I'm working in the implementation of a cointegration test with multiple trend breaks. I'm stuck in the critical values computation provided that the asymptotic distributions are given by brownian bridges' integrals and I have scarce kwonledge of stochastic calculus. I have found a paper ("A new set of critical values for systems cointegration tests with a prior adjustment for deterministic terms" (Trenkler 2003)) that uses random walks in order to aproximate those integrals. I understand how to aproximate a brownian motion using random walks, but when I try to reproduce the paper results I can't. The details are:
I have to aproximate: $$\int_{0}^{1} B_*\, dB_*$$ where $B_*=B_{(n-r)}(s)-sB_{(n-r)}(1)$ is an $(n-r)$-dimensional brownian bridge.
The paper says that I can use: $$T^{-1}[W_{n-r}^{T-1}-\bar{W}_{n-r}^{T}T_{-1}][(W_{n-r}^{T}-W_{n-r}^{T-1})-\bar{W}_{n-r}^{T}]'$$
where $W_{n-r}^T=(W_{n-r}^1, W_{n-r}^2,...;W_{n-r}^T)$, being $W_{n-r}^t=\sum_{i=1}^t \epsilon_i$, and each $\epsilon_i$ is $(n-r)$ dimensional normal standard. Then, each $W_{n-r}^t$ is an $(n-r)$- dimensional random walk, and $W_{n-r}^T$ is a colection of random walks that can be used to simulate an $(n-r)$ dimensional standard brownian motion. Also, $W_{n-r}^{T-1}$ are the first $T-1$ observations of $W_{n-r}^T$, $T_1$ is a row vector representing a linear trend running from $1$ to $T-1$, and $\bar{W}_{n-r}^{T}=W_{n-r}^T/T$.
When I try to implement the simulation, first I generate $T=1000$, $n-r$-dimensional standard normal $\epsilon$, then I obtain the $(n-r)\times T$ matrix $W_{n-r}^{T}$ but when I try to build $$T^{-1}[W_{n-r}^{T-1}-\bar{W}_{n-r}^{T}T_{-1}]$$ I obtain non-comformable matricial operations. I think that $W_{n-r}^{T-1}$ is $(n-r)\times (T-1)$, $\bar{W}_{n-r}^{T}$ is $(n-r)\times T$ , and $T_{-1}$ is $1\times (T-1)$.

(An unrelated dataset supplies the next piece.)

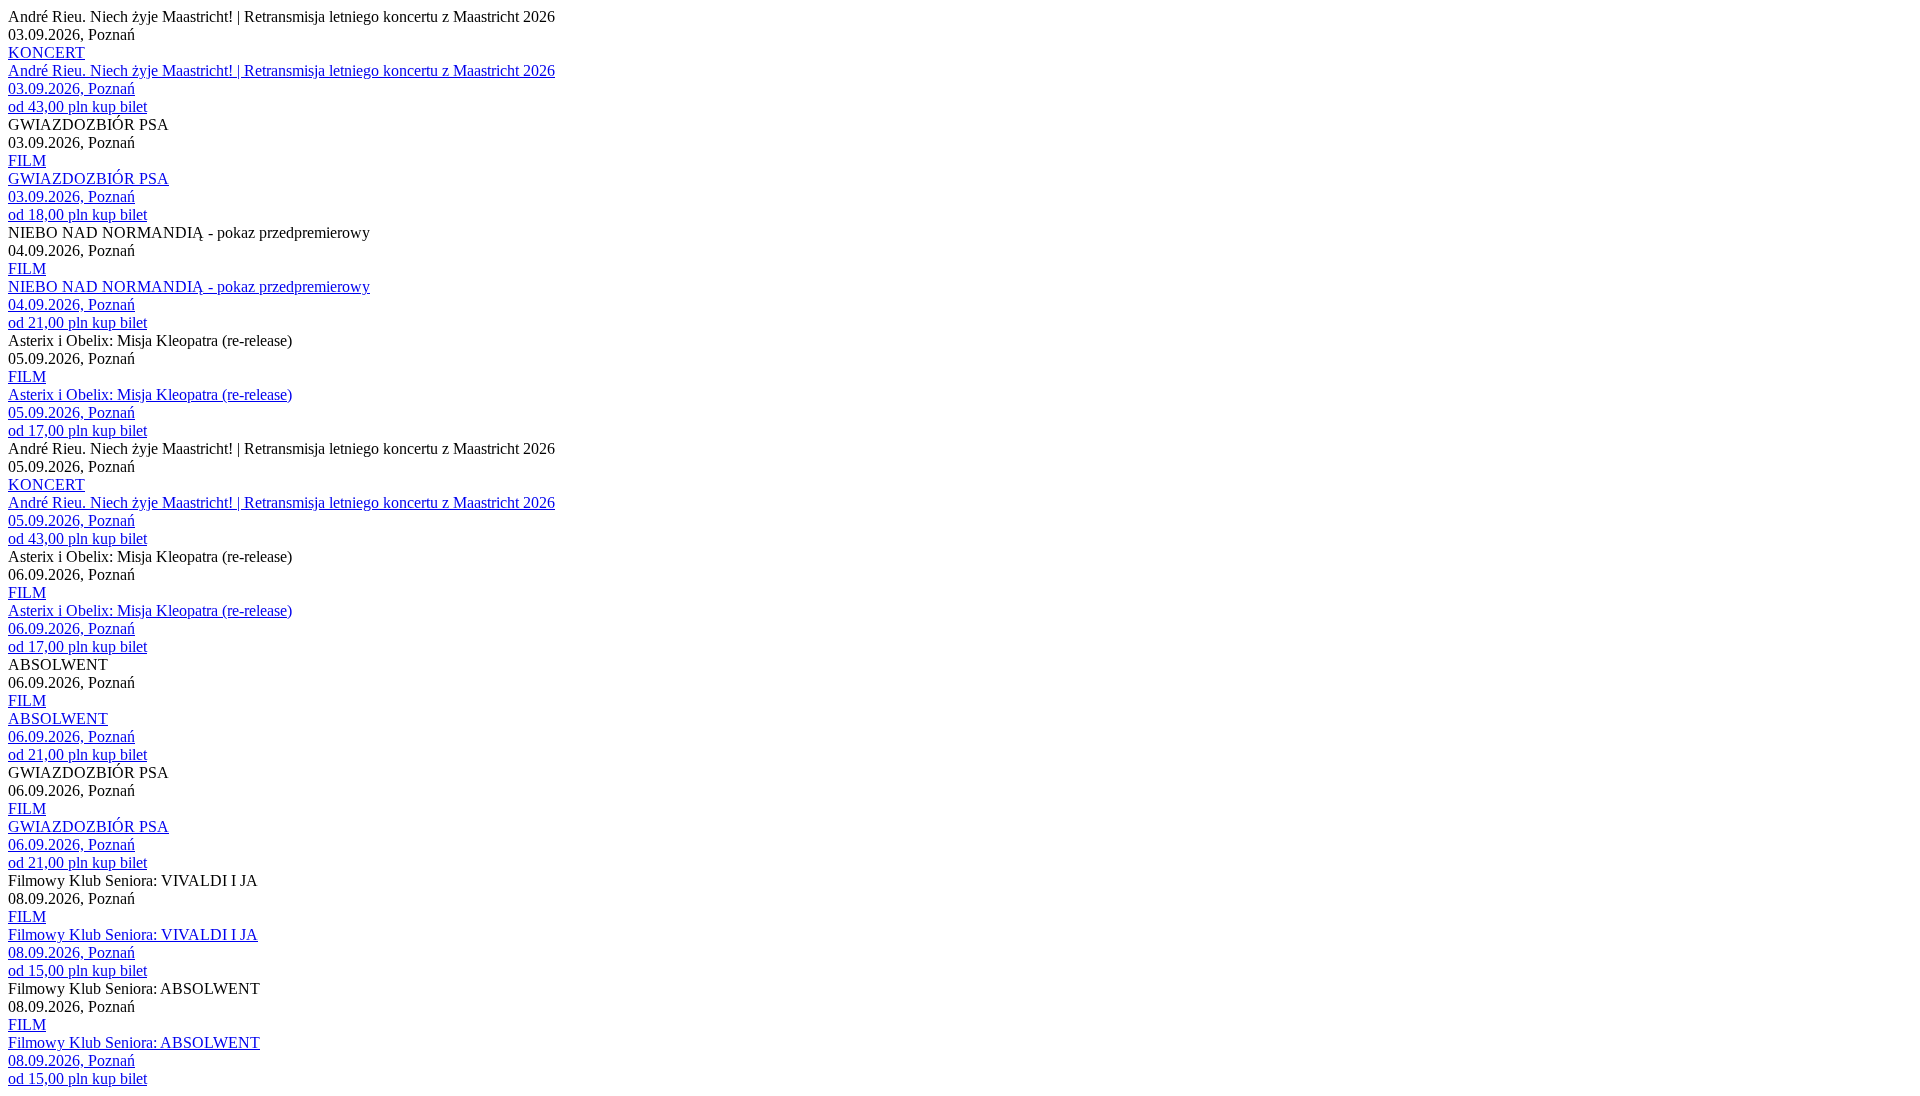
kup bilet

Probably, I didn't understand how to build $\bar{W}_{n-r}^{T}$...I'm so confused!
I would greatly appreciate if someone can help me to discover what I'm doing wrong because I've invested a lot of time searching for some guideline but i only have found how to simulate integrals of brownian motions but not brownian bridges.